By Preston Fassel
It's a sunny day in Rome, 65CE, and you're in the stands at the Circus Maximus (not the Colosseum; that won't be built until 80). As you watch the Gladiators battle, you glance towards the Emperor's box and notice a peculiar sight. There, seated in his box, Nero himself is observing the contest, not with his naked eye, but rather through large, cut emeralds. Though you have no way of knowing it, being a theoretical Roman citizen in the introduction to a magazine article, you're witnessing an optical development that won't be followed up on or explored in depth for almost two millennia. That's because some historians interpret a quote from Pliny as proof that Nero used emeralds for sun protection to watch the Gladiators more comfortably. “Nero princeps gladiatorum pugnas spectabat in smaragdo.”
(The princeps Nero viewed the combats of the Gladiators in a smaragdus. — Pliny, Natural History, 37.16. smaragdus [Gr. σμάραγδος]. It is often translated as “emerald”, but was in fact a category of green stones.)
This is one of the earliest recorded developments of what we would recognize today as sunglasses.
While it may seem unbelievable, considering eyewear has been around since at least 1290, the idea that spectacles could be used to block the sun is a relatively new one in the world of optics. Indeed, sunglasses as we know them today only pop up in the historical record in the late 1700s, in an artist's rendering of an experiment being carried out by chemist Antoine Lavoisier, and even then, it's unclear whether he himself created the glasses or if they're more properly understood as safety goggles. Remarkably, unlike other optical developments such as the bifocal or 1.67 lens material, it's lost to history who precisely came up with the idea of tinting lenses for eye comfort in bright sunlight. Following the picture of Lavoisier, sunwear next crops up in the historical record of the American Civil War, with numerous examples of sunglasses worn by soldiers on both sides of the conflict surviving to this day in museums and private collections. Bottle green and amber appear to have been the most common tints. Worn by snipers during the Civil War, amber ‘sunglasses,’ except for a small, unshaded circle over each pupil that allowed snipers to zero in on their target, with another unshaded slit at the left side of the left lens, allowed the sniper to acquire his target. In fact, soldiers appear to have been among the earliest adopters of sunglasses; they're recorded as being worn by members of the British Army stationed in Colonial Egypt near the end of the Victorian era.

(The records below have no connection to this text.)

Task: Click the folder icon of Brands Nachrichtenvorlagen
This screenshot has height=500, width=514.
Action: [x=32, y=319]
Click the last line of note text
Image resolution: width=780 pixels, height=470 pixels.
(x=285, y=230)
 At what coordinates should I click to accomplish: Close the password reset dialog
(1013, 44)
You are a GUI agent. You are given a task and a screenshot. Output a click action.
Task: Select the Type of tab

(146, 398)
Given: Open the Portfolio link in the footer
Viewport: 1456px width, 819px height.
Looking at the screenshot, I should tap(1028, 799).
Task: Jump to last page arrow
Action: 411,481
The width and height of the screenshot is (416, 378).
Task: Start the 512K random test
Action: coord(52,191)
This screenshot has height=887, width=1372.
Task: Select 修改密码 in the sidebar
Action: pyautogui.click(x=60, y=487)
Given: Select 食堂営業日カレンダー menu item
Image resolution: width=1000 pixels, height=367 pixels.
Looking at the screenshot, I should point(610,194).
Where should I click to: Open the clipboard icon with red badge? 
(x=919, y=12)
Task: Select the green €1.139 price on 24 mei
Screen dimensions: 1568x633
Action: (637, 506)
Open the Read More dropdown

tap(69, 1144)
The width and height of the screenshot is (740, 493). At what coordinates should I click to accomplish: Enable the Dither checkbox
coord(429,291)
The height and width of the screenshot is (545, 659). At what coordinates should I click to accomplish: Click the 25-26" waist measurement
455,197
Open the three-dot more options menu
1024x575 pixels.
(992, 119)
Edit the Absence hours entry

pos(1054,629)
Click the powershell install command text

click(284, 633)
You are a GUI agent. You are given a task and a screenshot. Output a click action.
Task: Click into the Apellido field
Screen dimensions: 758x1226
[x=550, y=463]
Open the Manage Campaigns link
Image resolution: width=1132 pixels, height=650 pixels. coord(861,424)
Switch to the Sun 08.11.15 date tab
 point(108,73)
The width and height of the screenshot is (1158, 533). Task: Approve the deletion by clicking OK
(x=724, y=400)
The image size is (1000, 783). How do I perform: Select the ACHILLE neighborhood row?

From here, sunwear seems to have entered the mainstream, and the innovators behind it begin to step out of the shadows and into the history books. The first print advertisements for commercially available sunglasses began cropping up in American newspapers in the 1890s, and we know that it was writer Jean-Marie-Théodore Fieuzal who theorized that sunglasses could offer protection from UV rays (although he incorrectly believed that simply dying lenses yellow would suffice). German company Rodenstock ran with the idea, though, and just before the turn of the century, they were manufacturing the first optical lenses that were both dyed to protect from glare and provided UV protection, albeit not 100%; that feat wasn't achieved until Sir William Crookes infused lenses with cerium in 1913.
Despite their availability, sunglasses remained a niche curiosity for most of the first quarter of the 20th century. Prior to the end of the 1920s, they were mostly associated with motorists or movie stars. They didn't begin to get a cultural foothold until entrepreneur Sam Foster began selling inexpensive sunglasses with celluloid lenses on the beaches of Atlantic City in 1929, from whence they developed an iconic connection to the Boardwalk and the life of glamour and intrigue it represented. Even moving into the 1930s, though, sunglasses still held a tenuous place as a trend as opposed to an optical necessity and mainstay; a 1938 issue of Life magazine characterized them as primarily a women's fashion accessory and stated that only 25% of Americans actually benefitted from wearing them.
It was, of all things, World War II that catapulted sunglasses onto the faces of Americans everywhere. The original aviators worn by pilots during the conflict suddenly made sunglasses an icon of US ingenuity, resilience, and heroism, carrying with them a dashing allure of wartime heroism. Unlike other trends, though, once people actually began wearing sunglasses, they began to discover their myriad benefits, and suddenly, sunwear was here to stay. From the Wayfarers of the 1950s to the space age designs of the 1960s and the throwback aviators of the 1970s, sunglasses have become not just a valuable medical device but shorthand for particular eras in American history and an iconic wardrobe piece.
So, as we move into the spring and summer seasons, let's raise a glass(es) to sunwear, that indispensable piece of eyewear that was born out of a desire for eye comfort in the sun.
It's amazing to think that Nero, of all people, was two thousand years ahead of the curve.